Convert the data below into a JSON list of strings, one string per line, omitting blank lines and leaving out the pictures.
--------------------
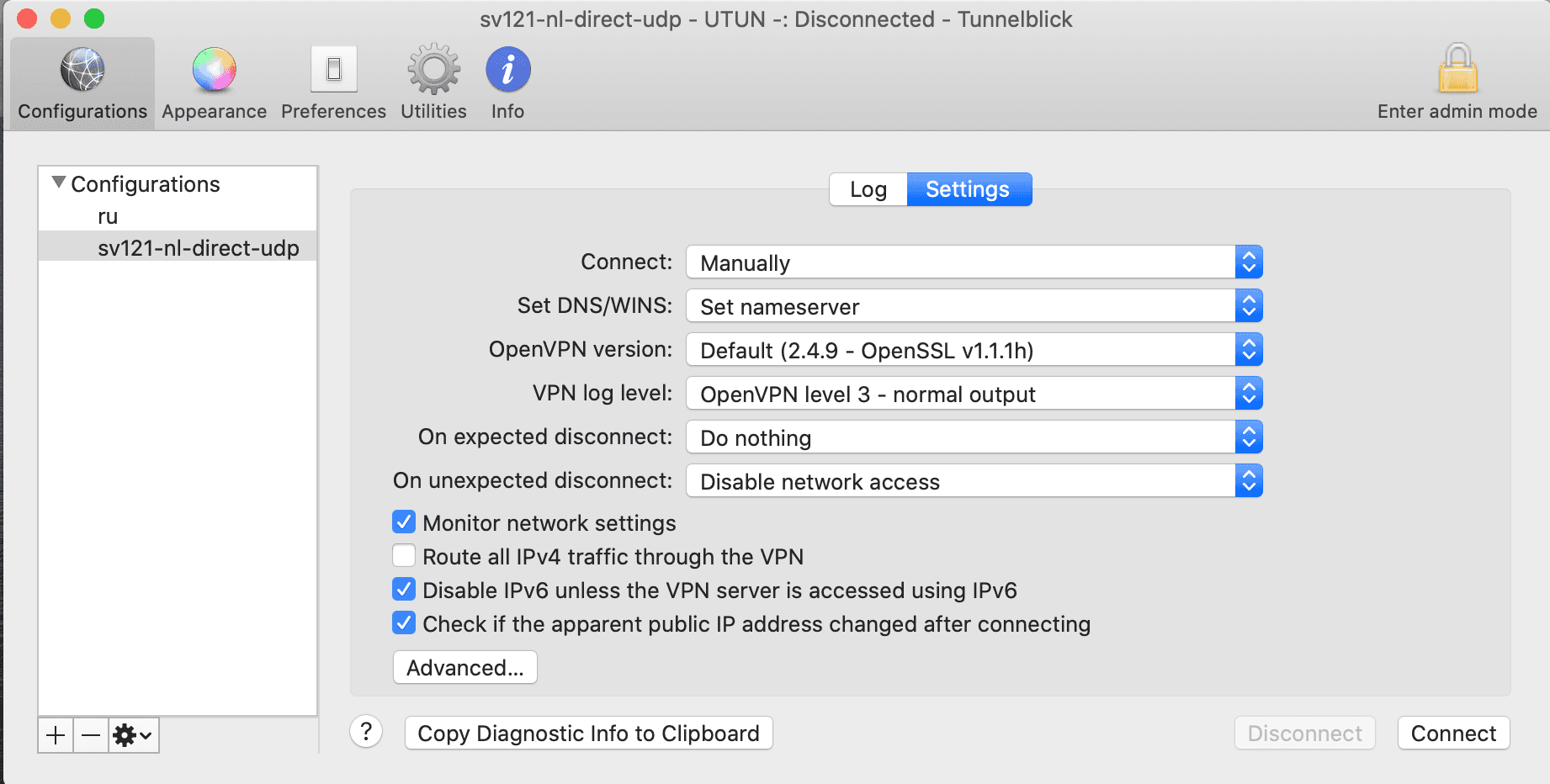Open the Utilities gear icon
The width and height of the screenshot is (1550, 784).
[x=433, y=70]
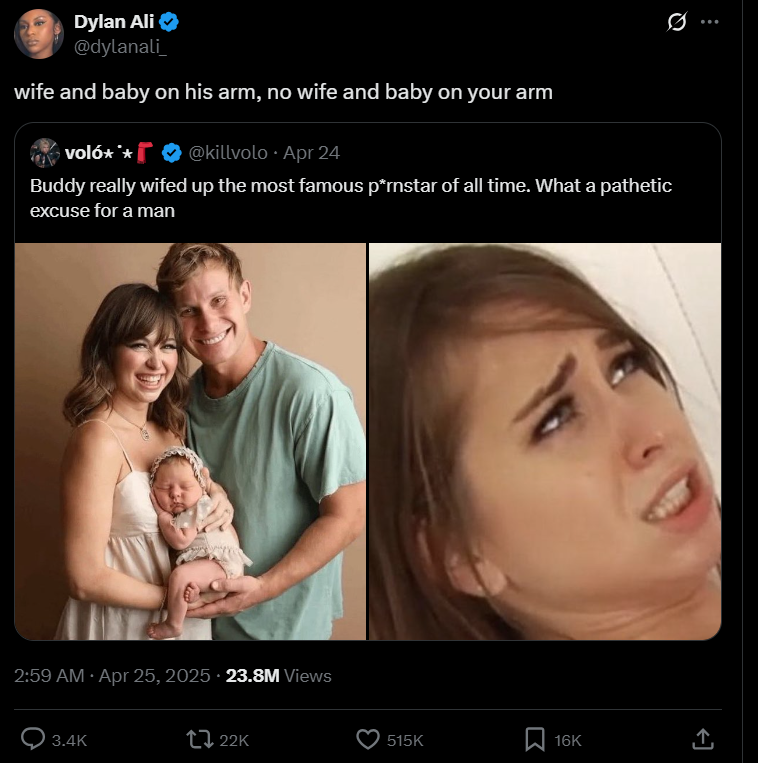Open the right close-up image
The width and height of the screenshot is (758, 763).
tap(545, 441)
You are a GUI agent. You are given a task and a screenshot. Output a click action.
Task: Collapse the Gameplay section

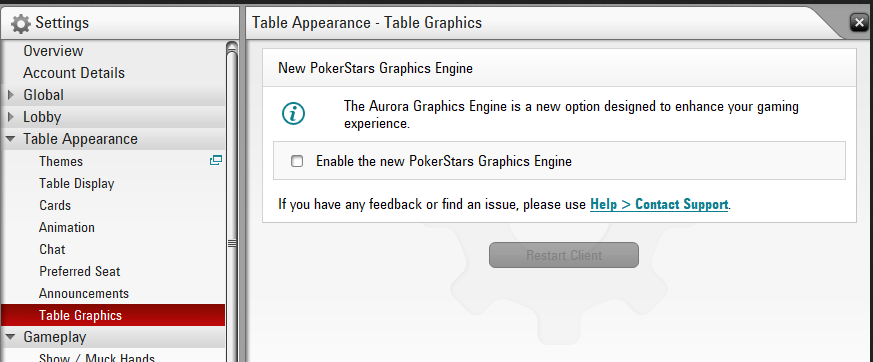click(x=11, y=337)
--------------------
Response:
[
  "Open the Utilities gear icon",
  "The width and height of the screenshot is (1550, 784).",
  "[x=433, y=70]",
  "Open the right close-up image",
  "The width and height of the screenshot is (758, 763).",
  "tap(545, 441)",
  "You are a GUI agent. You are given a task and a screenshot. Output a click action.",
  "Task: Collapse the Gameplay section",
  "click(x=11, y=337)"
]